A good mouse is perhaps the most important accessory for any PC gamer. The trend for expensive mechanical keyboards with rainbow illumination may make the big bucks for peripheral manufacturers, but a high quality mouse is the best way of maximising your gaming performance. The difference between a responsive mouse and a bog standard one is night and day.
The amount of time you spend with a mouse means that responsiveness is only one part of the equation, though. Design, comfort, weight and feel all need to be right, with many of these being highly subjective depending on your hand size and playing surface. The Speedlink RGB Gaming Mouse is one of the newest entries into this competitive field and offers a host of useful functions. Its companion RGB Gaming Mousepad, on the other hand, is much more one dimensional.
The Orios mouse has a fashionably sci-fi design with a fetching combination of ergonomic curves and straight edges. It feels great in the hand, particularly for the palm grip that I favour, my hand smothering the poor critter. The outer shell with its rubberised surfaces didn’t have the slippery plastic feel of many cheaper mice and the two main buttons were built to leave no gaps for the inevitable crud that builds up over many hours of gaming. At just 95g, it’s lighter than some high end gaming mice but feels beefy enough in the hand.
Alongside the standard two buttons and scroll wheel, the Orios has four more programmable buttons and an onboard profile memory, so there is no need to run the accompanying software once you have set up your favourite options. The included software is perfectly functional and user friendly, so it shouldn’t take you long to make any changes you need for a particularly demanding game’s controls. The 1000Hz polling rate is more than enough for gaming and, when combined with the DPI switch enabling a resolution of 5,000dpi (10,000dpi interpolated), leaves the cursor flying across the screen like a hot knife through butter. Those might sound like meaninglessly high numbers, but the gist is that it’s ultra-fast and ultra-sensitive if you want it to be.
I tested the Orios across a range of games and was impressed by the responsiveness and accuracy, whilst it felt nice in the hand in both frantic FPS sections in Shadow Warrior and more calm but precise menu work in Stygian: The Old Ones. The ability to adjust the dpi on the go is especially welcome, as I found some games benefitted from more sensitive movement in the main game and slightly less in the menus. Even when copy and pasting writing in Word and PowerPoint the extra responsiveness was welcome, ensuring that the Orios can earn its keep in professional as well as gaming contexts.

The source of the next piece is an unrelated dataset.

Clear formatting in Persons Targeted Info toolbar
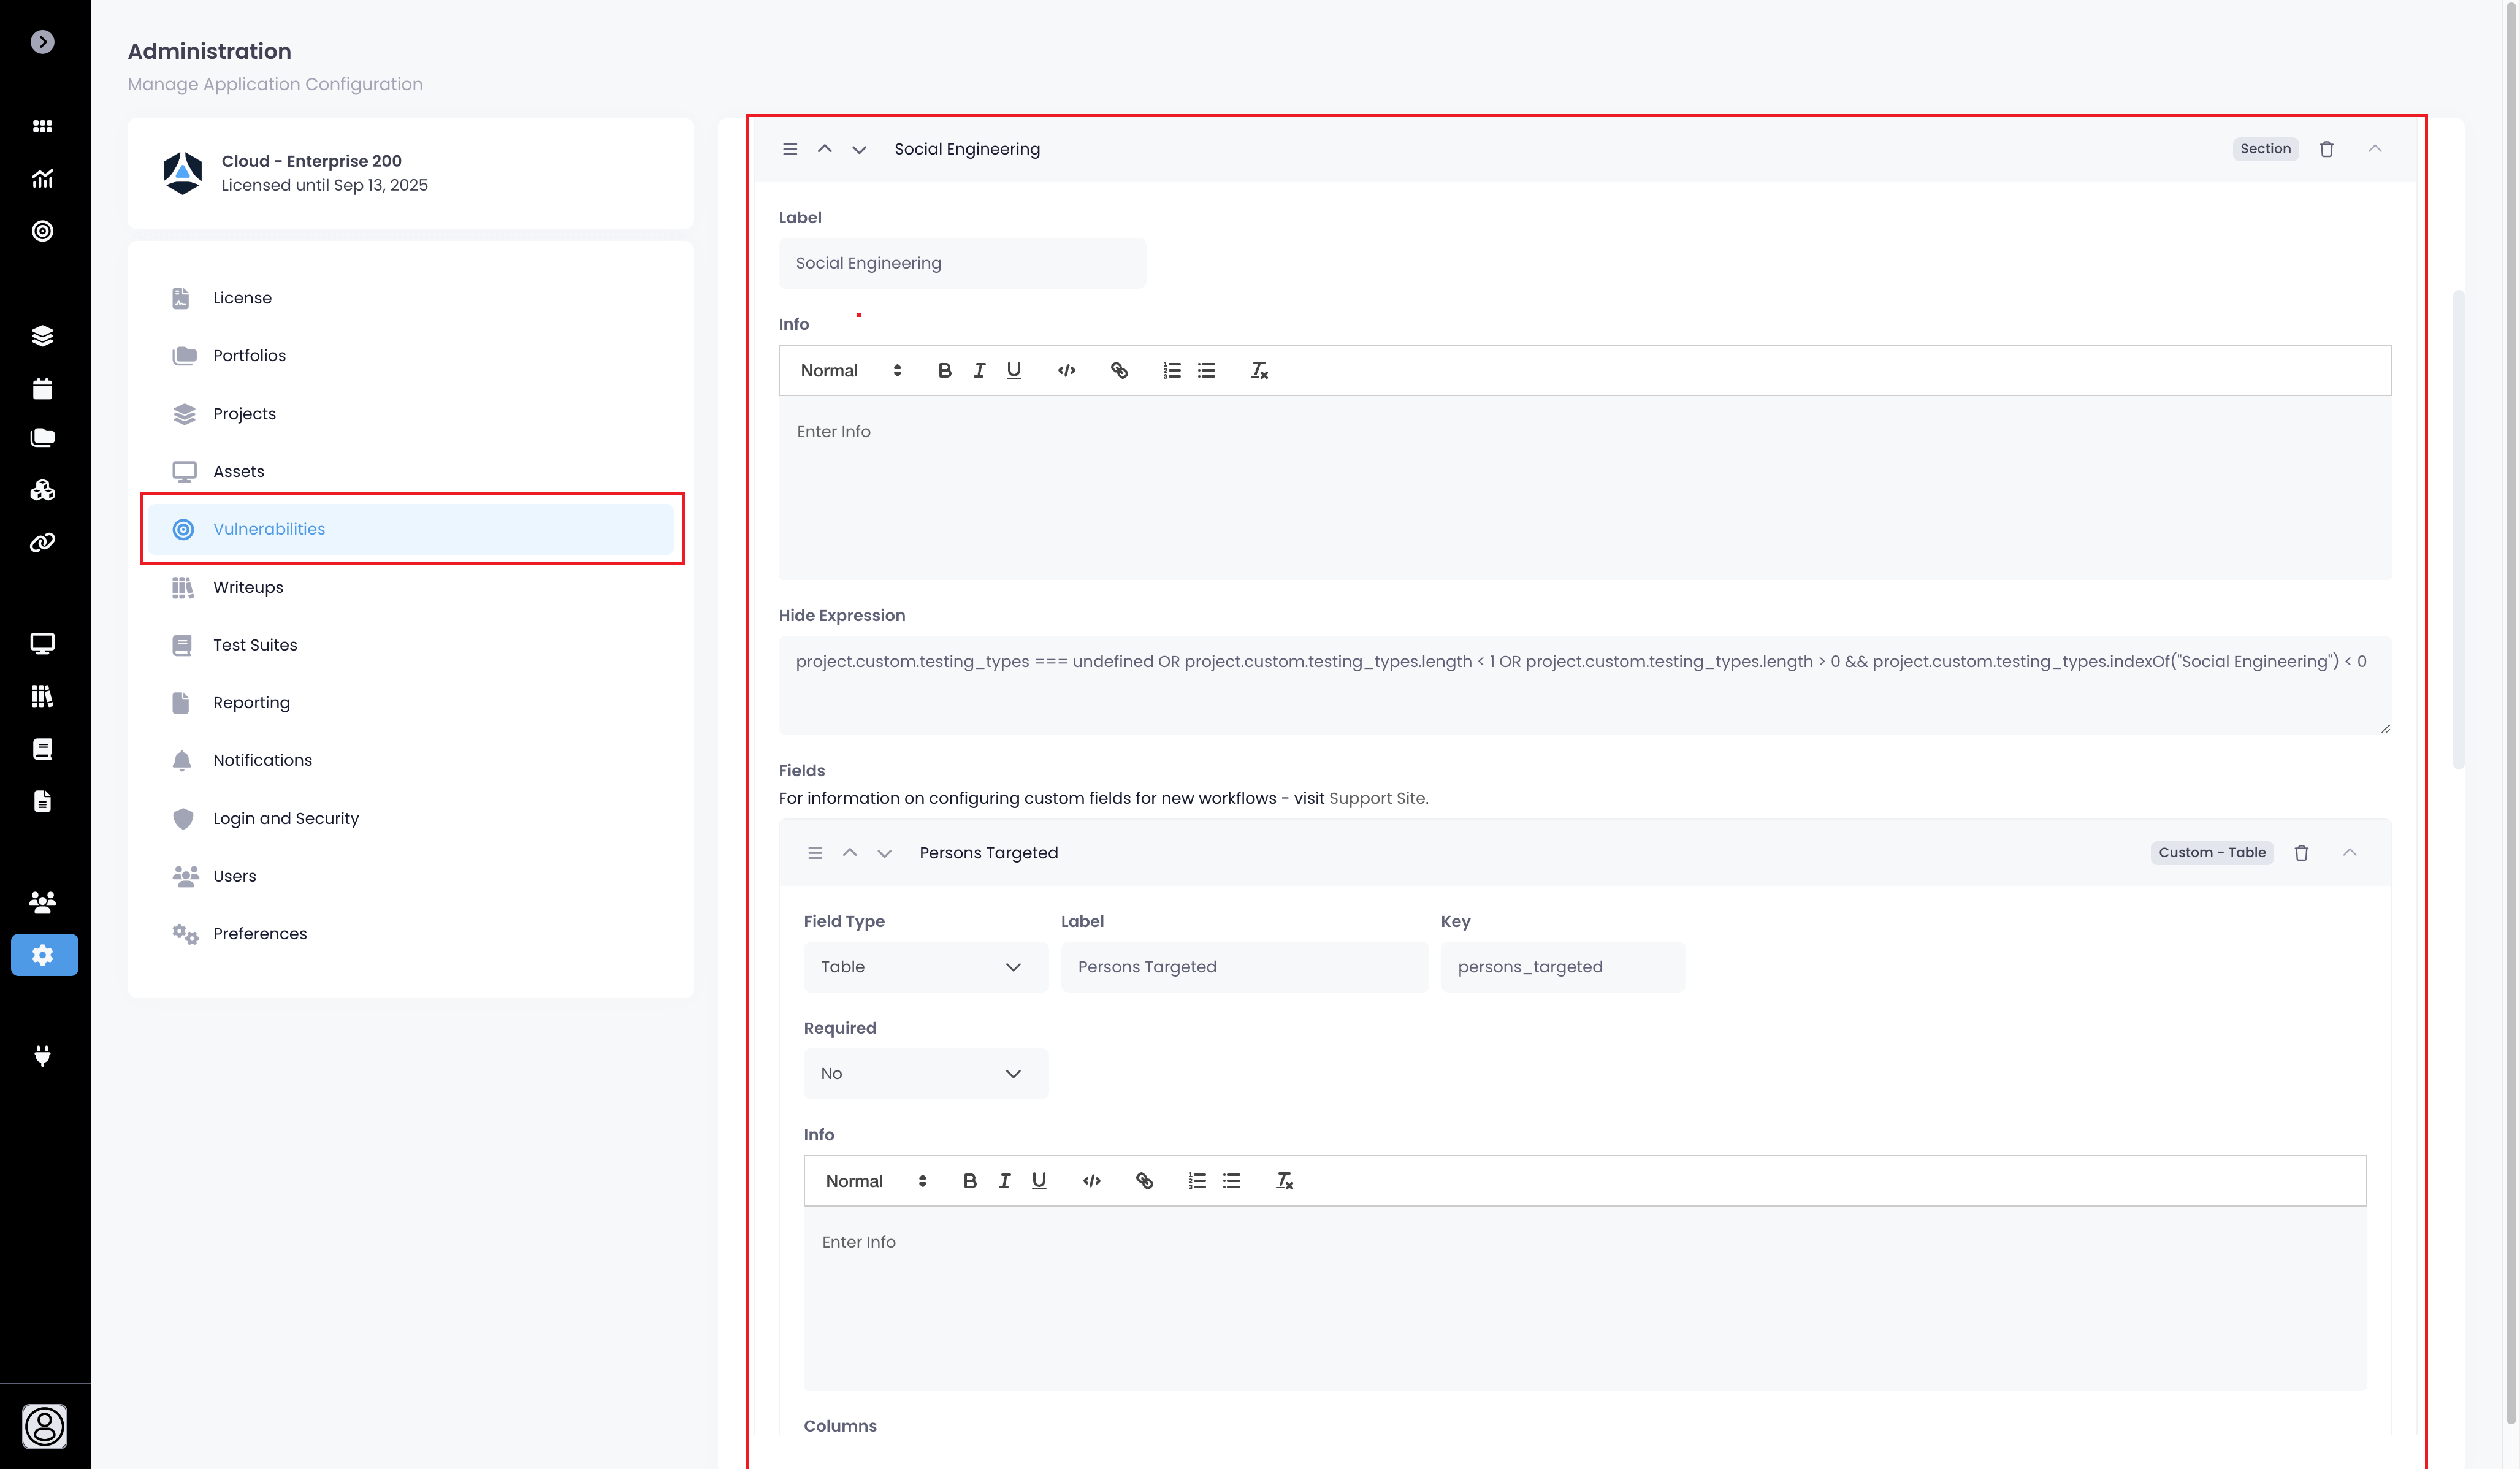The height and width of the screenshot is (1469, 2520). tap(1284, 1181)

As with almost all gaming accessories nowadays, the Orios mouse is fully illuminated and gives that late 90’s rave feel to your gaming room. With the box proudly boasting 16.7 million different colours – I admit I lost count after 100 – the effect is nice enough, although it did often clash with my Roccat keyboard’s separate lighting patterns. There’s a light switch on the bottom of the mouse if you feel the need to switch between business and party modes.
Alongside the Orios mouse comes the matching Orios RGB Gaming Mousepad. While this clearly matches in terms of branding and design, I was less enamoured with it overall. It does offer a large and controlled gaming surface for the mouse, measuring at 350 x 250 x 4.3mm and the reliability of its smooth surface and non-slip backing was welcome, but that’s the very least a mouse pad should offer. At first glance it appears to be a competitor for the likes of the Logitech PowerPlay mouse pad, but doesn’t offer the key wireless charging feature of its more expensive rival. This is just a fancier mouse mat.
The main extra feature of the RGB mousepad also leads to its biggest flaw. The attached USB cable allows for the mousepad to be illuminated around its edges, but I could see little reason for this. The illuminated outline of the mousepad is pretty pointless (which is true of the mouse lighting as well, to be honest), and most annoyingly leads to it having a block of plastic at the top edge of the pad. This wire and casing frequently got in the way whilst gaming, and it generally feels far more suited to a wireless mouse than the accompanying Orios RGB. When reviewing the two products as a package it makes the design of the mat seem increasingly unfortunate. I can’t believe that testers wouldn’t have encountered the same issues so in all honesty the RGB mousepad is far more difficult to recommend if you are using a wired mouse.
Bafflingly, it’s also almost as expensive as the mouse. The Orios RGB mouse comes in at a very reasonable €49.99 RRP, while the the Orios RGB mousepad is €39.99 RRP. Save your pennies.